To facilitate terrain corrections, the proposed NSAR project will provide InSAR-ready topographic data through OpenTopography. Shown in (a) above is the terrain correction (EGM96 removed) via GMTSAR from NASA SRTM data. The terrain corrected differential interferogram unwrapped phase in (b) from the same ALOS-PALSAR pair was processed using ROI_PAC. Red star shows epicenter of April 2010 Mw 7.2 earthquake. The apparent range change variation is 30 cm. (c) shows the zenith path delay difference from OSCAR ODIS zenith path delay maps. The path delay difference map shows no large gradient due to the troposphere in this case. The ASF URSA catalog reports very high values for the Faraday rotation in the ionosphere for these two scenes, which would be consistent with large ionospheric delays. The NSAR project will standardize product and corrections/QC formats and facilitate this type of product quality evaluation and access to products critical to the interpretation of interferograms for earth surface motions and deformation.
- Develop and implement a federated metadata query and product-download capability from distributed airborne (NASA UAVSAR) and spaceborne SAR archives at ASF and UNAVCO/WInSAR.
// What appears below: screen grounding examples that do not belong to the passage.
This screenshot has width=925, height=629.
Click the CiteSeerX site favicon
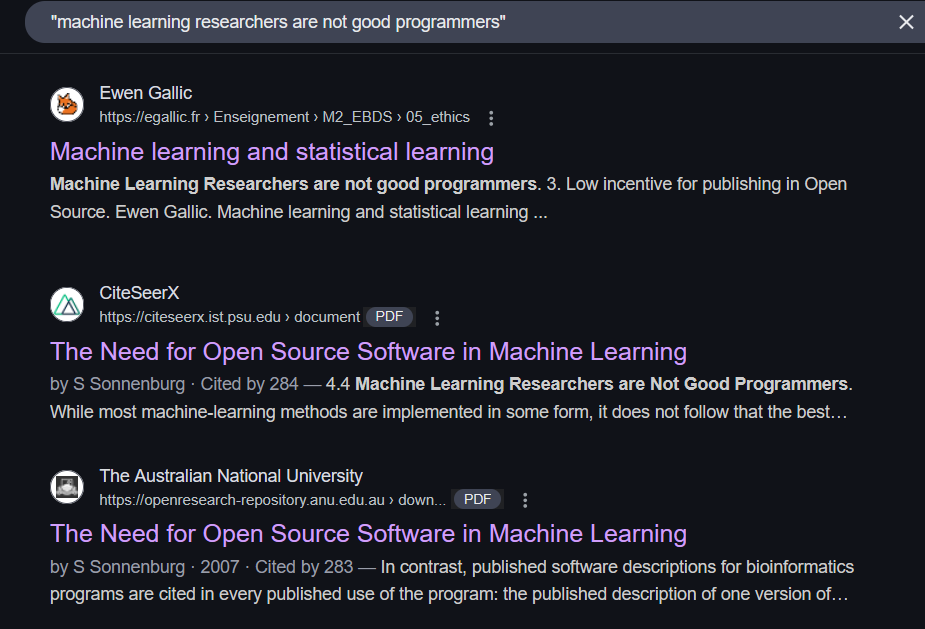pos(67,305)
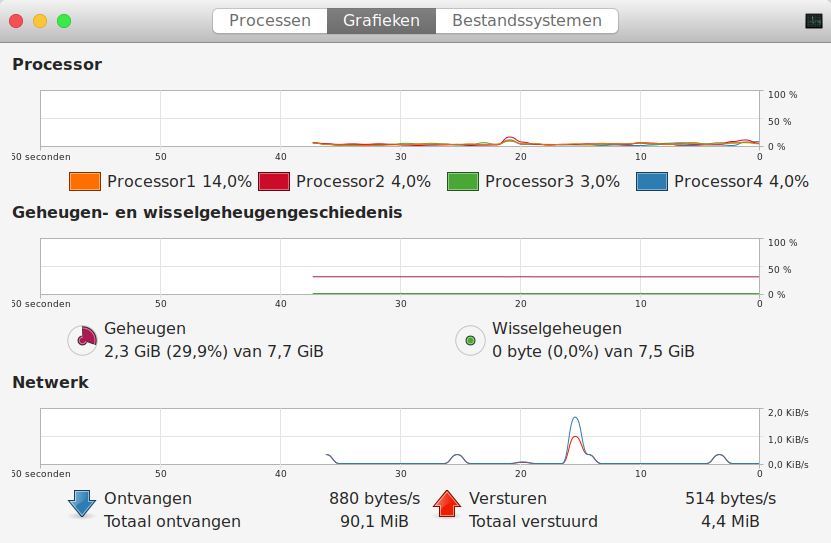Click the green Processor3 color swatch
The image size is (831, 543).
click(x=463, y=181)
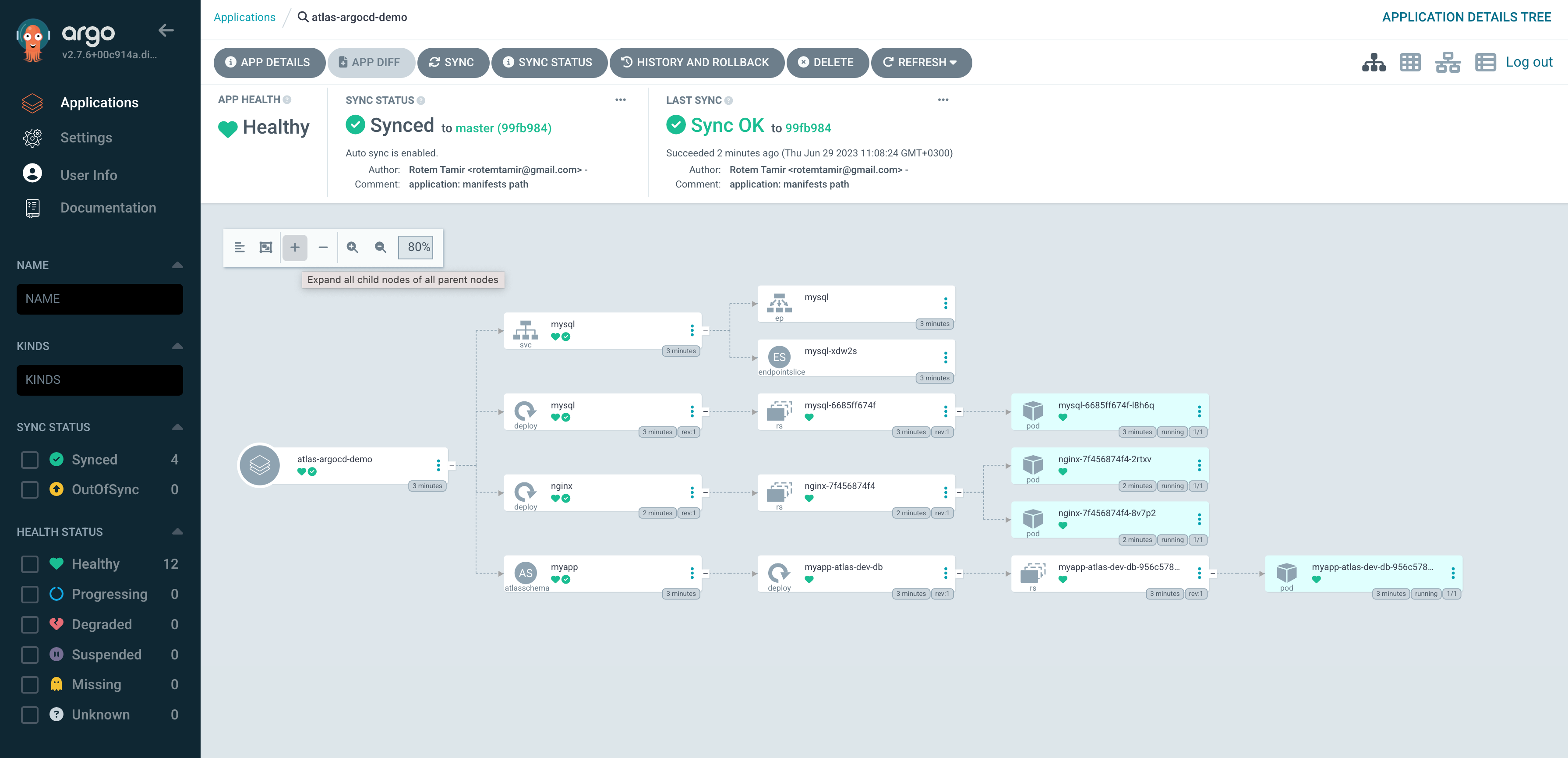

- Define and make available new QC parameters and products that will enhance the usability of data and data products from these existing NASA-funded collections.
- Implement a web services enabled terrain correction service for interferometry (InSAR) using NASA SRTM data at SDSC.
- Enhance ASF InSAR processing service to access distributed data collections, utilize terrain correction service, and generate enhanced QC products.
- Establish processed data products archive.